- **Условие задания**: Продолжите текст о церемонии, на которой кардинал Валенсийский обратился к конклаву со своей просьбой, начав сразу после его последнего предложения.

Эта церемония была, конечно, просто спектаклем, но все же не обошлось без неожиданностей. Кардинал Хименес выступил с резким протестом, отказываясь удовлетворить просьбу преосвященного Борджа. В данном случае строптивость испанского прелата объяснялась чисто политическими мотивами: Фердинанда и Изабеллу весьма беспокоил наметившийся союз между Ватиканом и Францией.
Решение конклава должно было быть единогласным, и Александр поспешил вмешаться в дискуссию. Призвав всех к тишине, он заявил, что не видит причин, да и возможности, отказывать кардиналу Валенсийскому в просьбе, от выполнения которой зависит спасение его души — ведь нерадивого пастыря неминуемо ждет адское пламя. Этот аргумент — pro salute animae suae note 14 — был неопровержим и заставил Хименеса умолкнуть, ибо спасение души кающегося грешника — всегда главная и первостепенная задача церкви.

- **Предоставленные данные**:
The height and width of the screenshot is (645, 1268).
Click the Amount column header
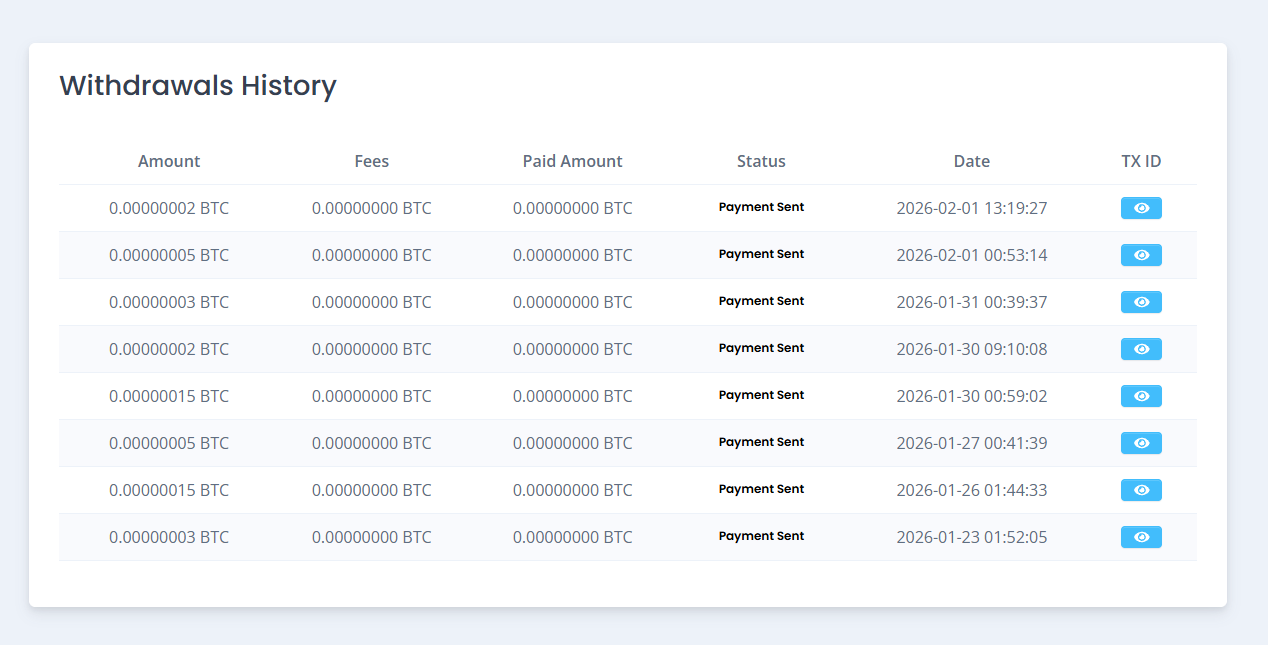169,161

- **Результат выполнения**:
Впрочем, предусмотрительный папа тут же подсластил пилюлю, объявив, что все лежащие за Пиренеями бенефиции кардинала Валенсийского будут переданы испанскому духовенству. Доходы с этих земель достигали 35000 флоринов ежегодно, и львиная доля предназначалась Хименесу. Кроме того, папа напомнил кардиналу, что поручил заботе их католических величеств своего малолетнего племянника герцога Гандийского и желает ныне и впредь сохранить самые теплые отношения с королевским двором. Под «племянником» подразумевался внук Александра VI Хуан, сын убитого Джованни.